▸ Assignment
In the records below, the line with "Confirm the variable" opens the range and the line with "The image size is (1568, 566)." closes it; print that range exactly and nothing else.

▸ Material for this exercise
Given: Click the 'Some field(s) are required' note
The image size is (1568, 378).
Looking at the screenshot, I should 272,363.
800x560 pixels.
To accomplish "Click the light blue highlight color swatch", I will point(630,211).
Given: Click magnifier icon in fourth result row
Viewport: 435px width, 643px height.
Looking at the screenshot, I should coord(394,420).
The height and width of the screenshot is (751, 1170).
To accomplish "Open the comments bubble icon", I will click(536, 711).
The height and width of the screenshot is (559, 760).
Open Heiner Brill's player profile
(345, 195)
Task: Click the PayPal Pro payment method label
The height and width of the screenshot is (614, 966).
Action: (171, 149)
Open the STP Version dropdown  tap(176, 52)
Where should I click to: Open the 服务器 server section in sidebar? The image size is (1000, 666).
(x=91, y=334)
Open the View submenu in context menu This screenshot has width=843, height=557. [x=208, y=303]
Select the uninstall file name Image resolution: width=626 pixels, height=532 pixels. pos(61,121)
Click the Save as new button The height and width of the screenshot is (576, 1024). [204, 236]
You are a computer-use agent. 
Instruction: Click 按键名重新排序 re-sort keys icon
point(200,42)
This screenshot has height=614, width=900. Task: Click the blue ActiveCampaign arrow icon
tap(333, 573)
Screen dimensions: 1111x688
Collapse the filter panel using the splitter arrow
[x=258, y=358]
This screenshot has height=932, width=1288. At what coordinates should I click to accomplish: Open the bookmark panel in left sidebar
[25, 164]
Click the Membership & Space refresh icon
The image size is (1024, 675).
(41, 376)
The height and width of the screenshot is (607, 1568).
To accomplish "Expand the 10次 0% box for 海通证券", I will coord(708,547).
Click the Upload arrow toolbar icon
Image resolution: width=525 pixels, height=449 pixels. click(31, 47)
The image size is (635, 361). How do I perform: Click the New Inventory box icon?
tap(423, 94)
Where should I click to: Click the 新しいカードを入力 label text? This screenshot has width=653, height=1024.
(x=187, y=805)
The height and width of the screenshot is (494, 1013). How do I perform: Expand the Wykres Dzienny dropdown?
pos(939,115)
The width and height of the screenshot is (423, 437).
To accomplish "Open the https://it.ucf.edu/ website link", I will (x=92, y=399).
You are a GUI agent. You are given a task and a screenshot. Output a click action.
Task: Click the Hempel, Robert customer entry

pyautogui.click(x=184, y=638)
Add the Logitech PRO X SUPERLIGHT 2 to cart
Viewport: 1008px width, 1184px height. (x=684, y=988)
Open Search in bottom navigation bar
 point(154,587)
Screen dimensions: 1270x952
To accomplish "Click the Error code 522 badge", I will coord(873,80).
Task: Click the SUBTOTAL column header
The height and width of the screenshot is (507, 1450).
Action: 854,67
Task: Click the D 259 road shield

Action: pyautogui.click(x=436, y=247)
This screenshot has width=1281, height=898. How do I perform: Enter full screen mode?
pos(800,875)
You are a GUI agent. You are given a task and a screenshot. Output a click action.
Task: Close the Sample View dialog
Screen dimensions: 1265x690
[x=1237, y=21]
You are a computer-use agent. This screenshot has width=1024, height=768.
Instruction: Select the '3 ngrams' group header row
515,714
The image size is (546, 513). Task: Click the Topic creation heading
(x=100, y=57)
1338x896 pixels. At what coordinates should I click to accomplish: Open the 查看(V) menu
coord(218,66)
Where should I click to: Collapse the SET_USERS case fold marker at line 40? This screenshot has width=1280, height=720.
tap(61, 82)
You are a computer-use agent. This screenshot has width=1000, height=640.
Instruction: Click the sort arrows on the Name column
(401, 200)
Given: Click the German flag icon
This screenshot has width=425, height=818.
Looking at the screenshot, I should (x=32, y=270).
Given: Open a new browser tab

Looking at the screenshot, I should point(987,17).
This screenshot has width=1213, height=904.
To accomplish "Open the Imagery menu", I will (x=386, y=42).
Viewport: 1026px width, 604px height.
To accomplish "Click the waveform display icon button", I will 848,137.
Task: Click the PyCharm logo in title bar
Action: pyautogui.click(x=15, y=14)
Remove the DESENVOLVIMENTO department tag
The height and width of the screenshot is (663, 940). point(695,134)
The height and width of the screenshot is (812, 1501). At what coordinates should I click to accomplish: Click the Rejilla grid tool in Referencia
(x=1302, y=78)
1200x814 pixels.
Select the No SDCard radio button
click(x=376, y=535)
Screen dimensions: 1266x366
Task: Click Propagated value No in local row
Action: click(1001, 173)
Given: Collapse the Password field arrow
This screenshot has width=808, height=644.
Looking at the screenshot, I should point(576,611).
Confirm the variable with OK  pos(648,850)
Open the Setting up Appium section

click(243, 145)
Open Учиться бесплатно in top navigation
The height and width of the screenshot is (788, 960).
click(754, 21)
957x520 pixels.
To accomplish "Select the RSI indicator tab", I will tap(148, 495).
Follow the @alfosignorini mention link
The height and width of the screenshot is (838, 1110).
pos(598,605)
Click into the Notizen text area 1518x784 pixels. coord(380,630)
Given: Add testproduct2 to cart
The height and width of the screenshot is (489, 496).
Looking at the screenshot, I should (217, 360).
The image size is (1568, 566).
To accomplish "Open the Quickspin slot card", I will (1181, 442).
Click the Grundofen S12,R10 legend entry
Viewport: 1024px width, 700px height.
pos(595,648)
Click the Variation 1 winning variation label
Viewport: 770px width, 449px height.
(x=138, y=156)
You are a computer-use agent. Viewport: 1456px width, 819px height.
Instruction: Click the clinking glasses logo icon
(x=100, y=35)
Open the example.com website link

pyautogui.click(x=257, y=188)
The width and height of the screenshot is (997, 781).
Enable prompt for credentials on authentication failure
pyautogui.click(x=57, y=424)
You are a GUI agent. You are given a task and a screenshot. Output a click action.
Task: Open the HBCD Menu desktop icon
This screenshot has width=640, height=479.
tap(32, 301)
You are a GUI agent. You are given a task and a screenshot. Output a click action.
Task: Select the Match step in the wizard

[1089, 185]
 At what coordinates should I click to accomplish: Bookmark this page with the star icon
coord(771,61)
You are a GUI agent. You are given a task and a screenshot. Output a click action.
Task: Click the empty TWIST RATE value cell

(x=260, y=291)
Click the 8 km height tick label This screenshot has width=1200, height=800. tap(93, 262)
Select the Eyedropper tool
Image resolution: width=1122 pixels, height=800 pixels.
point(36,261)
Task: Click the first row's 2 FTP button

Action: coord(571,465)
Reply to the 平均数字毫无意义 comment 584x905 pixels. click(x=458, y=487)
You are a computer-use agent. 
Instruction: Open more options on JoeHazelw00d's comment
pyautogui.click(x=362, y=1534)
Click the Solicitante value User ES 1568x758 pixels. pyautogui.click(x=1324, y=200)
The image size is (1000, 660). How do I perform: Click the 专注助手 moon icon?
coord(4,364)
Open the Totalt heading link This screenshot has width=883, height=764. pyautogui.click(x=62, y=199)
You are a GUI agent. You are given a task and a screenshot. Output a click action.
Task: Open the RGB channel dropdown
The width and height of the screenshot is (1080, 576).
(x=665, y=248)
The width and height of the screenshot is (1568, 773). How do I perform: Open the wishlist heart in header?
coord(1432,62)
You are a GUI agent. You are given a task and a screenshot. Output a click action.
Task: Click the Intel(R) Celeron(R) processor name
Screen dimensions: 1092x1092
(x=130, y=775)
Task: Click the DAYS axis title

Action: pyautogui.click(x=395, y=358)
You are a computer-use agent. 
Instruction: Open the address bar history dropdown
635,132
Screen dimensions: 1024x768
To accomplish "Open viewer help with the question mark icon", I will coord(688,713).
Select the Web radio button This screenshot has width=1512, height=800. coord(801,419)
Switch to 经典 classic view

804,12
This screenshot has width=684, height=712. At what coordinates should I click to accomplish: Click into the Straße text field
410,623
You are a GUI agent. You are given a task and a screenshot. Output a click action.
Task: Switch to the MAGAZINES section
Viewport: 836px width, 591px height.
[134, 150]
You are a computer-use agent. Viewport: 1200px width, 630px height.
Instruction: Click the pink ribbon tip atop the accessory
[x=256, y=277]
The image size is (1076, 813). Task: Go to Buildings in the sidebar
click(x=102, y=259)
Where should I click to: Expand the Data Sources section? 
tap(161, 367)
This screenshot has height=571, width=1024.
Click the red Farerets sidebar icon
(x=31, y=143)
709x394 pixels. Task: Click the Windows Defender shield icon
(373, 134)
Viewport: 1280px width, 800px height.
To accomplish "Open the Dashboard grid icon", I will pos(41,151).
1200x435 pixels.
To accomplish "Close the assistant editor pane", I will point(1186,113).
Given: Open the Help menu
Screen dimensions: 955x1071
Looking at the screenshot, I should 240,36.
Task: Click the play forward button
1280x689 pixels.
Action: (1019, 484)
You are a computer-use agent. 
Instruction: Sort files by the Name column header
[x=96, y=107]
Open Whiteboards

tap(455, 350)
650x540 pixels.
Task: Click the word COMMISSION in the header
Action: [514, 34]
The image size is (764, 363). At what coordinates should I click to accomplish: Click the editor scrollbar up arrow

▸ Task answer
Confirm the variable with OK  pos(648,850)
Open the Setting up Appium section

click(243, 145)
Open Учиться бесплатно in top navigation
The height and width of the screenshot is (788, 960).
click(754, 21)
957x520 pixels.
To accomplish "Select the RSI indicator tab", I will tap(148, 495).
Follow the @alfosignorini mention link
The height and width of the screenshot is (838, 1110).
pos(598,605)
Click into the Notizen text area 1518x784 pixels. coord(380,630)
Given: Add testproduct2 to cart
The height and width of the screenshot is (489, 496).
Looking at the screenshot, I should (217, 360).
The image size is (1568, 566).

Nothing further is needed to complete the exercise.